**Aim of the exercise**
Extract every line of the data below, keeping each one unchanged.

**Exercise input**
▶

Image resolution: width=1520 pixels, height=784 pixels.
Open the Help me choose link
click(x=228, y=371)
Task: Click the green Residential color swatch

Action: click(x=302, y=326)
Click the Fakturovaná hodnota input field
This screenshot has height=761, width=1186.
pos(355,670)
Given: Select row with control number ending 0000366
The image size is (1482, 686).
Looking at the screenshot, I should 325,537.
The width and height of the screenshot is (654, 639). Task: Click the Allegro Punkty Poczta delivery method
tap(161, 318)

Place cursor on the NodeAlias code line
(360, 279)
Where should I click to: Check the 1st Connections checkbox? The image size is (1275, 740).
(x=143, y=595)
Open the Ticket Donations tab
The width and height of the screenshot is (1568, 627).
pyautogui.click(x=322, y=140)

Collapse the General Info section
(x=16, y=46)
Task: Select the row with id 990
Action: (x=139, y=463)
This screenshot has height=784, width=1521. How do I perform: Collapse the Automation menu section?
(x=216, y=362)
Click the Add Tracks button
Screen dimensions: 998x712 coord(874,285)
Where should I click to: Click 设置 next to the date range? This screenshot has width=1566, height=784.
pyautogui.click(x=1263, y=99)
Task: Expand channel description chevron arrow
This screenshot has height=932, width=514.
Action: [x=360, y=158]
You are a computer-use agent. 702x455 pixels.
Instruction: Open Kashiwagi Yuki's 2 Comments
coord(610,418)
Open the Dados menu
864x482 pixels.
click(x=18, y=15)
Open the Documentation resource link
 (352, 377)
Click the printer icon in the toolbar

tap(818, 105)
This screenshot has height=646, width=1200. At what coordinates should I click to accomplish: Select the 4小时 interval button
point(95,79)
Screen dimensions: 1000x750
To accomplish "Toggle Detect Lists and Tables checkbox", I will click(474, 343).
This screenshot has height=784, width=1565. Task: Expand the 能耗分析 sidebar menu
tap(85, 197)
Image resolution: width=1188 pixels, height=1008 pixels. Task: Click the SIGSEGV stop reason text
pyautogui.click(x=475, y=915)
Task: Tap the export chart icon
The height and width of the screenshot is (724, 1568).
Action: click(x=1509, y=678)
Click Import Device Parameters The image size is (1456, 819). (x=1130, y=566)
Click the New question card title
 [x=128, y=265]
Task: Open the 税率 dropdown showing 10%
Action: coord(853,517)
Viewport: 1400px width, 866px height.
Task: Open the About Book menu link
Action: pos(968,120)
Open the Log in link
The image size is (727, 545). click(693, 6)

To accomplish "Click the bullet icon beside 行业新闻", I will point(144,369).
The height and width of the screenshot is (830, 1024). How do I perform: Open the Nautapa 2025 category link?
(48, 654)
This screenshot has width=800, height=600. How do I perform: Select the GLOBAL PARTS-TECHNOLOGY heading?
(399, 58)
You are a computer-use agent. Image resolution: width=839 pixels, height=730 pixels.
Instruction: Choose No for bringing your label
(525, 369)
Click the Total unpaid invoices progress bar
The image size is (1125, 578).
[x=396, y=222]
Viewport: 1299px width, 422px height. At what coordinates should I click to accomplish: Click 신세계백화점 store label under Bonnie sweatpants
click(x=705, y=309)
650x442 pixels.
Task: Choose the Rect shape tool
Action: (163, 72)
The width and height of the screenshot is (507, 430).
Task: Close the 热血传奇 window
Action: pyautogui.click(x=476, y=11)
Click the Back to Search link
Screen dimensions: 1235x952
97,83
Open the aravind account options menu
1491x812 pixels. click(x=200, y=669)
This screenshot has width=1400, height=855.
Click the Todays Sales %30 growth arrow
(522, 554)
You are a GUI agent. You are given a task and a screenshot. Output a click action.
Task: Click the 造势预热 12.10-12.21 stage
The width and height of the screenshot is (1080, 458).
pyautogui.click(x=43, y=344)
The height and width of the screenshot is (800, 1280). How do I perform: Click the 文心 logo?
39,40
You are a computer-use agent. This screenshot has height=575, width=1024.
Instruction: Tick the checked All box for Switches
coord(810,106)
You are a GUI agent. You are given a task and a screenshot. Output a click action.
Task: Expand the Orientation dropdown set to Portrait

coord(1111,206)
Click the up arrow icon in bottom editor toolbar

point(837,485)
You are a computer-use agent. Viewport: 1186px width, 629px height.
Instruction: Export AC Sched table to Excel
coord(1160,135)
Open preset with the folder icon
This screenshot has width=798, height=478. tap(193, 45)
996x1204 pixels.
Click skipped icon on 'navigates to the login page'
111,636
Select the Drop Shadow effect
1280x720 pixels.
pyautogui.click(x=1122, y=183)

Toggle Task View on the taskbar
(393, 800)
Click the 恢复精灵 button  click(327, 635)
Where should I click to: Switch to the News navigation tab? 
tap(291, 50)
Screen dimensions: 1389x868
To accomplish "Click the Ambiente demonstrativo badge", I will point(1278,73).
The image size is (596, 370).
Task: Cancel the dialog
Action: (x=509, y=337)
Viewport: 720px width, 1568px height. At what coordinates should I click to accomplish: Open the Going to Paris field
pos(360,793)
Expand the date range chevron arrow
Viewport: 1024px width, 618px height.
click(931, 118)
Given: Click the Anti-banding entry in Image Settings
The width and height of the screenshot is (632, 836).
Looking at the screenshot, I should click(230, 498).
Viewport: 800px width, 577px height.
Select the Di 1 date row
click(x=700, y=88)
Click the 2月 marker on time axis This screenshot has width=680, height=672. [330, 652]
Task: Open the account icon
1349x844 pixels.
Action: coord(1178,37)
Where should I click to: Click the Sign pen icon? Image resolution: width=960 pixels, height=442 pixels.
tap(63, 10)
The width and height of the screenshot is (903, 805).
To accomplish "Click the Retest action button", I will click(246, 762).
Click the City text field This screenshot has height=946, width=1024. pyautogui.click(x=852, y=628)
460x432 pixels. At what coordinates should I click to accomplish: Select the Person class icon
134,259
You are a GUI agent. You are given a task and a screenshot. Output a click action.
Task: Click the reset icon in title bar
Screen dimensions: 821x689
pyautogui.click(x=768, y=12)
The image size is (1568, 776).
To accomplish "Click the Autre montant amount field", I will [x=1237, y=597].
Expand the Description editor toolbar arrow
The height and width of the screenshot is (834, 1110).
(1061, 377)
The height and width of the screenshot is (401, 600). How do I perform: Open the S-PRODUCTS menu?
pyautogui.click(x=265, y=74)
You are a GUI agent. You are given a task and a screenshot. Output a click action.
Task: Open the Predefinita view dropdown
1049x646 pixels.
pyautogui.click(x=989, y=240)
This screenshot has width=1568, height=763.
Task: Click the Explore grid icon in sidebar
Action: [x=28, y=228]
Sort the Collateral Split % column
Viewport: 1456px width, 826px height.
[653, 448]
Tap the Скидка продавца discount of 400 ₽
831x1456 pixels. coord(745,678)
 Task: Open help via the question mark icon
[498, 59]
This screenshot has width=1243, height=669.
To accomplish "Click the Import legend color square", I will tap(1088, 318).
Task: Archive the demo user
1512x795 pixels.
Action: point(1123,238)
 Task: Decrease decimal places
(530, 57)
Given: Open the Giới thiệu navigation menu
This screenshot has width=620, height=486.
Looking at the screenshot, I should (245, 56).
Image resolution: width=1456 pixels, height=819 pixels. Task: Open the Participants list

◀

**Exercise result**
Image resolution: width=1520 pixels, height=784 pixels.
Open the Help me choose link
click(x=228, y=371)
Task: Click the green Residential color swatch

Action: click(x=302, y=326)
Click the Fakturovaná hodnota input field
This screenshot has height=761, width=1186.
pos(355,670)
Given: Select row with control number ending 0000366
The image size is (1482, 686).
Looking at the screenshot, I should 325,537.
The width and height of the screenshot is (654, 639). Task: Click the Allegro Punkty Poczta delivery method
tap(161, 318)

Place cursor on the NodeAlias code line
(360, 279)
Where should I click to: Check the 1st Connections checkbox? The image size is (1275, 740).
(x=143, y=595)
Open the Ticket Donations tab
The width and height of the screenshot is (1568, 627).
pyautogui.click(x=322, y=140)

Collapse the General Info section
(x=16, y=46)
Task: Select the row with id 990
Action: (x=139, y=463)
This screenshot has height=784, width=1521. How do I perform: Collapse the Automation menu section?
(x=216, y=362)
Click the Add Tracks button
Screen dimensions: 998x712 coord(874,285)
Where should I click to: Click 设置 next to the date range? This screenshot has width=1566, height=784.
pyautogui.click(x=1263, y=99)
Task: Expand channel description chevron arrow
This screenshot has height=932, width=514.
Action: [x=360, y=158]
You are a computer-use agent. 702x455 pixels.
Instruction: Open Kashiwagi Yuki's 2 Comments
coord(610,418)
Open the Dados menu
864x482 pixels.
click(x=18, y=15)
Open the Documentation resource link
 (352, 377)
Click the printer icon in the toolbar

tap(818, 105)
This screenshot has height=646, width=1200. At what coordinates should I click to accomplish: Select the 4小时 interval button
point(95,79)
Screen dimensions: 1000x750
To accomplish "Toggle Detect Lists and Tables checkbox", I will click(474, 343).
This screenshot has height=784, width=1565. Task: Expand the 能耗分析 sidebar menu
tap(85, 197)
Image resolution: width=1188 pixels, height=1008 pixels. Task: Click the SIGSEGV stop reason text
pyautogui.click(x=475, y=915)
Task: Tap the export chart icon
The height and width of the screenshot is (724, 1568).
Action: click(x=1509, y=678)
Click Import Device Parameters The image size is (1456, 819). (x=1130, y=566)
Click the New question card title
 [x=128, y=265]
Task: Open the 税率 dropdown showing 10%
Action: coord(853,517)
Viewport: 1400px width, 866px height.
Task: Open the About Book menu link
Action: pos(968,120)
Open the Log in link
The image size is (727, 545). click(693, 6)

To accomplish "Click the bullet icon beside 行业新闻", I will point(144,369).
The height and width of the screenshot is (830, 1024). How do I perform: Open the Nautapa 2025 category link?
(48, 654)
This screenshot has width=800, height=600. How do I perform: Select the GLOBAL PARTS-TECHNOLOGY heading?
(399, 58)
You are a computer-use agent. Image resolution: width=839 pixels, height=730 pixels.
Instruction: Choose No for bringing your label
(525, 369)
Click the Total unpaid invoices progress bar
The image size is (1125, 578).
[x=396, y=222]
Viewport: 1299px width, 422px height. At what coordinates should I click to accomplish: Click 신세계백화점 store label under Bonnie sweatpants
click(x=705, y=309)
650x442 pixels.
Task: Choose the Rect shape tool
Action: (163, 72)
The width and height of the screenshot is (507, 430).
Task: Close the 热血传奇 window
Action: pyautogui.click(x=476, y=11)
Click the Back to Search link
Screen dimensions: 1235x952
97,83
Open the aravind account options menu
1491x812 pixels. click(x=200, y=669)
This screenshot has width=1400, height=855.
Click the Todays Sales %30 growth arrow
(522, 554)
You are a GUI agent. You are given a task and a screenshot. Output a click action.
Task: Click the 造势预热 12.10-12.21 stage
The width and height of the screenshot is (1080, 458).
pyautogui.click(x=43, y=344)
The height and width of the screenshot is (800, 1280). How do I perform: Click the 文心 logo?
39,40
You are a computer-use agent. This screenshot has height=575, width=1024.
Instruction: Tick the checked All box for Switches
coord(810,106)
You are a GUI agent. You are given a task and a screenshot. Output a click action.
Task: Expand the Orientation dropdown set to Portrait

coord(1111,206)
Click the up arrow icon in bottom editor toolbar

point(837,485)
You are a computer-use agent. Viewport: 1186px width, 629px height.
Instruction: Export AC Sched table to Excel
coord(1160,135)
Open preset with the folder icon
This screenshot has width=798, height=478. tap(193, 45)
996x1204 pixels.
Click skipped icon on 'navigates to the login page'
111,636
Select the Drop Shadow effect
1280x720 pixels.
pyautogui.click(x=1122, y=183)

Toggle Task View on the taskbar
(393, 800)
Click the 恢复精灵 button  click(327, 635)
Where should I click to: Switch to the News navigation tab? 
tap(291, 50)
Screen dimensions: 1389x868
To accomplish "Click the Ambiente demonstrativo badge", I will point(1278,73).
The image size is (596, 370).
Task: Cancel the dialog
Action: (x=509, y=337)
Viewport: 720px width, 1568px height. At what coordinates should I click to accomplish: Open the Going to Paris field
pos(360,793)
Expand the date range chevron arrow
Viewport: 1024px width, 618px height.
click(931, 118)
Given: Click the Anti-banding entry in Image Settings
The width and height of the screenshot is (632, 836).
Looking at the screenshot, I should click(230, 498).
Viewport: 800px width, 577px height.
Select the Di 1 date row
click(x=700, y=88)
Click the 2月 marker on time axis This screenshot has width=680, height=672. [330, 652]
Task: Open the account icon
1349x844 pixels.
Action: coord(1178,37)
Where should I click to: Click the Sign pen icon? Image resolution: width=960 pixels, height=442 pixels.
tap(63, 10)
The width and height of the screenshot is (903, 805).
To accomplish "Click the Retest action button", I will click(246, 762).
Click the City text field This screenshot has height=946, width=1024. pyautogui.click(x=852, y=628)
460x432 pixels. At what coordinates should I click to accomplish: Select the Person class icon
134,259
You are a GUI agent. You are given a task and a screenshot. Output a click action.
Task: Click the reset icon in title bar
Screen dimensions: 821x689
pyautogui.click(x=768, y=12)
The image size is (1568, 776).
To accomplish "Click the Autre montant amount field", I will [x=1237, y=597].
Expand the Description editor toolbar arrow
The height and width of the screenshot is (834, 1110).
(1061, 377)
The height and width of the screenshot is (401, 600). How do I perform: Open the S-PRODUCTS menu?
pyautogui.click(x=265, y=74)
You are a GUI agent. You are given a task and a screenshot. Output a click action.
Task: Open the Predefinita view dropdown
1049x646 pixels.
pyautogui.click(x=989, y=240)
This screenshot has width=1568, height=763.
Task: Click the Explore grid icon in sidebar
Action: [x=28, y=228]
Sort the Collateral Split % column
Viewport: 1456px width, 826px height.
[653, 448]
Tap the Скидка продавца discount of 400 ₽
831x1456 pixels. coord(745,678)
 Task: Open help via the question mark icon
[498, 59]
This screenshot has width=1243, height=669.
To accomplish "Click the Import legend color square", I will tap(1088, 318).
Task: Archive the demo user
1512x795 pixels.
Action: point(1123,238)
 Task: Decrease decimal places
(530, 57)
Given: Open the Giới thiệu navigation menu
This screenshot has width=620, height=486.
Looking at the screenshot, I should (245, 56).
Image resolution: width=1456 pixels, height=819 pixels. Task: Open the Participants list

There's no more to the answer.